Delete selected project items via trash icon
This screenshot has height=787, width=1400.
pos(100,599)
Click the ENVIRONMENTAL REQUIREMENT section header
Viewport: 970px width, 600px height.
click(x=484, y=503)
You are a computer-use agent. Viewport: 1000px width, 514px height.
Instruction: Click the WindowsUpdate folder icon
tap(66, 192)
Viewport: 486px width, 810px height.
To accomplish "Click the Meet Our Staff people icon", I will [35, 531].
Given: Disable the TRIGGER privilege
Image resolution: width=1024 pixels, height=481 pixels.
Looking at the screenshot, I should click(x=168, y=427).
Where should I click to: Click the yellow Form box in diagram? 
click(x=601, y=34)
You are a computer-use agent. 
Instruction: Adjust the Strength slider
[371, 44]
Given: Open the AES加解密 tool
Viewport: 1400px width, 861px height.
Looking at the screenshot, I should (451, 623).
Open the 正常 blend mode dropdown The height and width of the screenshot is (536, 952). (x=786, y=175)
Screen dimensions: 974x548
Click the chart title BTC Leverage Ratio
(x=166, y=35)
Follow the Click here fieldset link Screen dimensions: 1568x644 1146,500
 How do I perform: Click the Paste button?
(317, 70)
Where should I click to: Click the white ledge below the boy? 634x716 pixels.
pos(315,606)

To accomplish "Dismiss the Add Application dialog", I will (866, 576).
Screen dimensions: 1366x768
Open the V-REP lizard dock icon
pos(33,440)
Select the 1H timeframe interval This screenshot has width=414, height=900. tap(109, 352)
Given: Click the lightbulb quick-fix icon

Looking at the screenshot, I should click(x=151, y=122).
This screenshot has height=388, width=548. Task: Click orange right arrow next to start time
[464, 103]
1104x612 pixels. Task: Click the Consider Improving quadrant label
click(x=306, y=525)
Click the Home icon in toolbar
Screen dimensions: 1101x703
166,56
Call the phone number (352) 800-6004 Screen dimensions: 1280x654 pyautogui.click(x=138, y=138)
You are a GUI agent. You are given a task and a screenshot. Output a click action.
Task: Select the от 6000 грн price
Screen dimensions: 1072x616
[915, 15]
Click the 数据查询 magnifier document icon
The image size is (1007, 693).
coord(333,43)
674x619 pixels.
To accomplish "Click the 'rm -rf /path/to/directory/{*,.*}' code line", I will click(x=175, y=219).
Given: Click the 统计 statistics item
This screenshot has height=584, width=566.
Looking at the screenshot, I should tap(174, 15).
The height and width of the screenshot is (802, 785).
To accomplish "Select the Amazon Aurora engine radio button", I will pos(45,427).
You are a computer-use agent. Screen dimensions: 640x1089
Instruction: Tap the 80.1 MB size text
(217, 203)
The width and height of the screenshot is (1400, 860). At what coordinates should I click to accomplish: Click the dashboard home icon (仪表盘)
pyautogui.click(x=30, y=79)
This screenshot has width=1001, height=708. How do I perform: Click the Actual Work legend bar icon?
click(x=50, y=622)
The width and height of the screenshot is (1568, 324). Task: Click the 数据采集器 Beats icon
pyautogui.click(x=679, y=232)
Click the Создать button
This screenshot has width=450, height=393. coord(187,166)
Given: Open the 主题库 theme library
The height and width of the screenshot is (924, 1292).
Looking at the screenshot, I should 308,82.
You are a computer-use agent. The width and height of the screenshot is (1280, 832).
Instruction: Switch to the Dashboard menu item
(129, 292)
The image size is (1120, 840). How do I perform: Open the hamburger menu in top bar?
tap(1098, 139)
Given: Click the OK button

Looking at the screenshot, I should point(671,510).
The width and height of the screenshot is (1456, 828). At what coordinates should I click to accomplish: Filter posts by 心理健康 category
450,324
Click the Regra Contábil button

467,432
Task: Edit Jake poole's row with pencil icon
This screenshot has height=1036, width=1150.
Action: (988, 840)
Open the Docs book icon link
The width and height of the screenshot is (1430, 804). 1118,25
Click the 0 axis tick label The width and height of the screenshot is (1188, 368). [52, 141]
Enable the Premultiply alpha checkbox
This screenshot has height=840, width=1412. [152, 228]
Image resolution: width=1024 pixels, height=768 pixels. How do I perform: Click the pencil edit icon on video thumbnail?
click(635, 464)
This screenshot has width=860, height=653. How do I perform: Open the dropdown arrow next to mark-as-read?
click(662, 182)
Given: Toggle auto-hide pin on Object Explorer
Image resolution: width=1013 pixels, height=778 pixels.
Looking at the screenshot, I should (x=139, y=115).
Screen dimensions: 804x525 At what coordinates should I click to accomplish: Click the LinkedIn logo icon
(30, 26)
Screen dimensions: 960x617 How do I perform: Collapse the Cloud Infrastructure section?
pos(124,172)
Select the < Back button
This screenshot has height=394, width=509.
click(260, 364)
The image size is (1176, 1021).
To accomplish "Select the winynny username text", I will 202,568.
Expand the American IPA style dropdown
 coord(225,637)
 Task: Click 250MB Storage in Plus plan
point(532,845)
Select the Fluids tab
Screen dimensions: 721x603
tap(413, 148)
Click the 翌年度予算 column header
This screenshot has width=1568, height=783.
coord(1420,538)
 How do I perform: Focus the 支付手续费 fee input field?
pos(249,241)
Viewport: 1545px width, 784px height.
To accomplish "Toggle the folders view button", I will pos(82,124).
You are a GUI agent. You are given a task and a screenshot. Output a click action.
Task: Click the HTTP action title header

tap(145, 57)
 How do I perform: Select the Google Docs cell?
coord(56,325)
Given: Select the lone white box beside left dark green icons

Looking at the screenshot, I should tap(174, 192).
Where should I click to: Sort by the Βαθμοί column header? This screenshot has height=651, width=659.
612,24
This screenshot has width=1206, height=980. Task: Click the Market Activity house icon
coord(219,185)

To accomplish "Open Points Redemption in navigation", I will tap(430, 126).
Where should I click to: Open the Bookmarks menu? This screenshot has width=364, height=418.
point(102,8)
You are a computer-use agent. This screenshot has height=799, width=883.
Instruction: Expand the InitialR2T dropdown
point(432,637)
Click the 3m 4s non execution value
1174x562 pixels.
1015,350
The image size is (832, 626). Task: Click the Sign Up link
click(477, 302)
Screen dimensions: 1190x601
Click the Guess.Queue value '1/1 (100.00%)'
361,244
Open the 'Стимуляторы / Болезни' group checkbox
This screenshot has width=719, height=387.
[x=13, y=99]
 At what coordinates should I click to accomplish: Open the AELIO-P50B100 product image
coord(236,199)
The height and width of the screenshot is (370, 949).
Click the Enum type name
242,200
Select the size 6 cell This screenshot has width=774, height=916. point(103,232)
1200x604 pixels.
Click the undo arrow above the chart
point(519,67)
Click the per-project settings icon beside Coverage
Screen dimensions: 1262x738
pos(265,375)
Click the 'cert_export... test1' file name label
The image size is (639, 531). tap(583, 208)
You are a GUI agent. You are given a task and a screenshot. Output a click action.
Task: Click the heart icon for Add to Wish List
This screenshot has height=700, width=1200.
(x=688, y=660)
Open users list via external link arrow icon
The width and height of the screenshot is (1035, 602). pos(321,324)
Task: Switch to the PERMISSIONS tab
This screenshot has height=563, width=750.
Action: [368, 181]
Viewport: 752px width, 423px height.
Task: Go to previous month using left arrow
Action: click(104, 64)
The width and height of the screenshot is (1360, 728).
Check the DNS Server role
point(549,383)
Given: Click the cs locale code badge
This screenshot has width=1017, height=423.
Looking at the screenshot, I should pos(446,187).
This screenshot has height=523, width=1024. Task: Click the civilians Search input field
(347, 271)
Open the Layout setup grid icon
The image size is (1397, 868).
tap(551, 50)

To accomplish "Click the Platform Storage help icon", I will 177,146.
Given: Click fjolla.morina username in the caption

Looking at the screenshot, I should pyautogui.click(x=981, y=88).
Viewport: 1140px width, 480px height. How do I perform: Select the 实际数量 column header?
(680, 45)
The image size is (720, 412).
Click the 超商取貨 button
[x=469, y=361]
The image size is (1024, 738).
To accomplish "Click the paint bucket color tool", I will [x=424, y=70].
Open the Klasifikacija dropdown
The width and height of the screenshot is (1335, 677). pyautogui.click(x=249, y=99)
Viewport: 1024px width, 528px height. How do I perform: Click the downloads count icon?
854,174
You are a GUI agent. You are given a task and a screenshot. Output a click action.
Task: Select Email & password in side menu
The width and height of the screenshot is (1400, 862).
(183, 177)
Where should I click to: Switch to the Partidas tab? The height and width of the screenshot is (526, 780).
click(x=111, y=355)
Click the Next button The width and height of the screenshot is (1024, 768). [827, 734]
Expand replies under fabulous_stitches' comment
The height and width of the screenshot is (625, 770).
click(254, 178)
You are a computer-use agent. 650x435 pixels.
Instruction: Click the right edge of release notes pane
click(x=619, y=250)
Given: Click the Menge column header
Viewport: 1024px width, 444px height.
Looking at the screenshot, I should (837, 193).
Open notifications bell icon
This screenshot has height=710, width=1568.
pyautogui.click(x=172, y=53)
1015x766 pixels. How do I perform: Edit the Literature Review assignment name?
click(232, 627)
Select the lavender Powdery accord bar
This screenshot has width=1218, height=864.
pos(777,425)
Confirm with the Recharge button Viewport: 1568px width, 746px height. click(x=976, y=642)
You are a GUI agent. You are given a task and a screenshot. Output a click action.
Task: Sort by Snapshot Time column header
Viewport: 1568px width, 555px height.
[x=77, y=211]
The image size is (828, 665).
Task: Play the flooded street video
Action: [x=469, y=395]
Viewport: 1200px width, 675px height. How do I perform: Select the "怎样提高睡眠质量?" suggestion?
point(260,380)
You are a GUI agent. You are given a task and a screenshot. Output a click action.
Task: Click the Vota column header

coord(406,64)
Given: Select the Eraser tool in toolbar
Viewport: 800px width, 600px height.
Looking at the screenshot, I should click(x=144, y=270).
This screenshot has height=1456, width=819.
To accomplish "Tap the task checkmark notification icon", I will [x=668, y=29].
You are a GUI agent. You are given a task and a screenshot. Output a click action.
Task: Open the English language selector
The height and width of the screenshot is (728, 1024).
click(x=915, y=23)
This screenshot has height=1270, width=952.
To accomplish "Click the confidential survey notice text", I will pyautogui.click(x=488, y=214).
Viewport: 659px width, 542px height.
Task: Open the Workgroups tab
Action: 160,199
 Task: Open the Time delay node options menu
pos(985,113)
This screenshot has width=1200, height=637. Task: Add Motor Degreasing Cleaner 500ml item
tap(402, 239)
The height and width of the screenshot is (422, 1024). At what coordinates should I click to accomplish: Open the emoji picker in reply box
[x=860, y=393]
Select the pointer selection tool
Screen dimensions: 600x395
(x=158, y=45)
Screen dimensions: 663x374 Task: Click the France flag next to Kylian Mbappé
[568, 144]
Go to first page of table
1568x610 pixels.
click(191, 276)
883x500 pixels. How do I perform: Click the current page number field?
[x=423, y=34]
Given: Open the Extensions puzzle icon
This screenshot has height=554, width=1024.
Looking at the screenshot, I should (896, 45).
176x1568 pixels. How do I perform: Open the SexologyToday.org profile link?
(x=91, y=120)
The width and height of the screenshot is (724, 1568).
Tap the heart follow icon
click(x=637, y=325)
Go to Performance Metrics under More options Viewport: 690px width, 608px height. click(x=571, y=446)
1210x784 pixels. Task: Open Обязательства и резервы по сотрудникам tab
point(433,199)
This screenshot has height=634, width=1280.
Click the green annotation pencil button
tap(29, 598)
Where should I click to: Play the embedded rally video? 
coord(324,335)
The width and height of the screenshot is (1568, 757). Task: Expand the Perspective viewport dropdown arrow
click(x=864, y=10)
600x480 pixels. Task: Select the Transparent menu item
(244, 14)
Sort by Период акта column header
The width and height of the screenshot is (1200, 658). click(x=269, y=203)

+ + +

> [Task directions]:
Output only the lines from the one that contains "Go to Performance" through the last line of the data above, each restated exactly.

> [Response to the exercise]:
Go to Performance Metrics under More options Viewport: 690px width, 608px height. click(x=571, y=446)
1210x784 pixels. Task: Open Обязательства и резервы по сотрудникам tab
point(433,199)
This screenshot has height=634, width=1280.
Click the green annotation pencil button
tap(29, 598)
Where should I click to: Play the embedded rally video? 
coord(324,335)
The width and height of the screenshot is (1568, 757). Task: Expand the Perspective viewport dropdown arrow
click(x=864, y=10)
600x480 pixels. Task: Select the Transparent menu item
(244, 14)
Sort by Период акта column header
The width and height of the screenshot is (1200, 658). click(x=269, y=203)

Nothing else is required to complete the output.